So far, we have looked at building our
applications assuming that the application clients would always
pull
data and content. In other words, a user
had to type a URL into their browser (in the case of the
mytechhbooks.com new book listings), or an application like the
mytechbooks.com servlet had to make an HTTP request for XML data (in
the case of the Foobar Public Library). While this is not a problem,
it is not always the best way for a company like mytechbooks.com to
sell books. Clients pulling data have to remember to visit sites they
would buy items from, and often don’t revisit those sites for
days, weeks, or even months. While those clients may often purchase
goods and services when they do remember, on average, those purchases
do not result in as much revenue as if small purchases were made more
frequently.
Realizing this trend, mytechbooks.com wants to be able to
push
data to its clients.

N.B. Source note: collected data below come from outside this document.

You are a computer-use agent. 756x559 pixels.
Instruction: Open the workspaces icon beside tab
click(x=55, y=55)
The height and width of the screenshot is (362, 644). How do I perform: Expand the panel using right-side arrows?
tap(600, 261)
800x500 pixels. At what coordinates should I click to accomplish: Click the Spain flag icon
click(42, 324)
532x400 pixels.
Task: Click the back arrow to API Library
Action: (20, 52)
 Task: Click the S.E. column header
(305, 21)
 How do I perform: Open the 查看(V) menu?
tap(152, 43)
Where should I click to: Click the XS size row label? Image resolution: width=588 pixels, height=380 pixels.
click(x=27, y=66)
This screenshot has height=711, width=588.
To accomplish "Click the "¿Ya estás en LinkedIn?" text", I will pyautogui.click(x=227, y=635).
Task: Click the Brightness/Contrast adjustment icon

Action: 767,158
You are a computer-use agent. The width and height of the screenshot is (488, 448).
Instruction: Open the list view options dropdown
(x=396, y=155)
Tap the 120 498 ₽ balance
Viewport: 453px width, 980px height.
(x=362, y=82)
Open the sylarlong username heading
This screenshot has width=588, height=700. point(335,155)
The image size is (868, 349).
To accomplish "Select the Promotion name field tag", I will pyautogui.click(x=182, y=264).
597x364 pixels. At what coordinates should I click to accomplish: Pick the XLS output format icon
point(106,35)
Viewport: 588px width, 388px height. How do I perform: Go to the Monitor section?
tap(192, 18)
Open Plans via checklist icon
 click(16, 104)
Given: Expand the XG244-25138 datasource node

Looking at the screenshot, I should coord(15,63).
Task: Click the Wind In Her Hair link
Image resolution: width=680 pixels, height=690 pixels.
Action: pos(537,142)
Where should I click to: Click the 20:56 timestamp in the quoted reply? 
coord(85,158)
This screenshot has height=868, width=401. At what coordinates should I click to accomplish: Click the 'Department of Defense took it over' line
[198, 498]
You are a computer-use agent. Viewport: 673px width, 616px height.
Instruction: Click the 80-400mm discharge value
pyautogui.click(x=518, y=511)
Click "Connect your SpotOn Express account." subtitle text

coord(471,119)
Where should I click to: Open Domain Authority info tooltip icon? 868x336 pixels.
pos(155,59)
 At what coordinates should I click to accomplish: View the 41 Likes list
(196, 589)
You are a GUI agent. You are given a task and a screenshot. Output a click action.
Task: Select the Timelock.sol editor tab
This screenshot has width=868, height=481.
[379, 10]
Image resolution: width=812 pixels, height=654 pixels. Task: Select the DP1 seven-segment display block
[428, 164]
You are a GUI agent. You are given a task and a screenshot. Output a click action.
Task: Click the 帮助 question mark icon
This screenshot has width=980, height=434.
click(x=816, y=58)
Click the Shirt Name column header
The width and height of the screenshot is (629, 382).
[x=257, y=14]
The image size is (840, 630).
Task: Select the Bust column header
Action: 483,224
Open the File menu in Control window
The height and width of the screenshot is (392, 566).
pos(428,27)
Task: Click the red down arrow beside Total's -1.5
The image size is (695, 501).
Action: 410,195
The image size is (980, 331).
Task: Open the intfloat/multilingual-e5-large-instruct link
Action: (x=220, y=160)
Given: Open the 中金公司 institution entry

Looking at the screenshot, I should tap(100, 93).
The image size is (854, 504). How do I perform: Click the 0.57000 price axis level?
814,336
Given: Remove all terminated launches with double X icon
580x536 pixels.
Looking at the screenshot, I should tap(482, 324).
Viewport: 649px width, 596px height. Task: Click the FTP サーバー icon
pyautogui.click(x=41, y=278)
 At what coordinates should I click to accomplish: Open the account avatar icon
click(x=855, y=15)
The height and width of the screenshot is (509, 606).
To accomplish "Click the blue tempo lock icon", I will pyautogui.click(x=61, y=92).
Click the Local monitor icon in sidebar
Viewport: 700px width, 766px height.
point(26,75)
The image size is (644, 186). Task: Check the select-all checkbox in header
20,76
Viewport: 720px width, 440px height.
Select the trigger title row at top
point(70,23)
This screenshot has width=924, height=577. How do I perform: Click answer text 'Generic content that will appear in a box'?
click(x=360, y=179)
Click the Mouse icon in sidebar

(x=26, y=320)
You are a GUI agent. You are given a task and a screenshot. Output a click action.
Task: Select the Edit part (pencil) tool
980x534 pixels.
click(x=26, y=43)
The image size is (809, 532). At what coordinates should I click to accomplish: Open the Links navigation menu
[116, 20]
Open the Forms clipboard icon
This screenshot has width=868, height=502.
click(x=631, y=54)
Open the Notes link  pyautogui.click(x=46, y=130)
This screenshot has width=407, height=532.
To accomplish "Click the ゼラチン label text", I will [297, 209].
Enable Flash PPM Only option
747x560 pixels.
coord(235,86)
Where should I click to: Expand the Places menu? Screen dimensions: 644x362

Pushing data involves
letting the client know (without any client action) that new items
are available, or that specials are being run. This in turn allows
the client to make more frequent purchases without having to remember
to visit a web page. However, pushing data to clients is difficult in
a web medium, as the Internet does not behave as a thick client: it
is harder to send pop-up messages or generate alerts for users. What
mytechbooks.com has discovered, though, is the popularity of
personalized “start pages” like Netscape’s My
Netscape and Yahoo’s My Yahoo pages. In talking with Netscape,
mytechbooks.com has been hearing about a technology called Rich Site
Summary (RSS), and thinks it may be the answer to their need to push
data out to clients.
Rich Site Summary (RSS) is a
particular flavor of XML. It has its own DTD, and defines what is
called a
channel
. A
channel is a way to represent data about a specific subject, and
provides for a title and description for the channel, an image or
logo, and then several
items
within the channel. Each item, then, is something of particular
interest about the channel, or a product or service available.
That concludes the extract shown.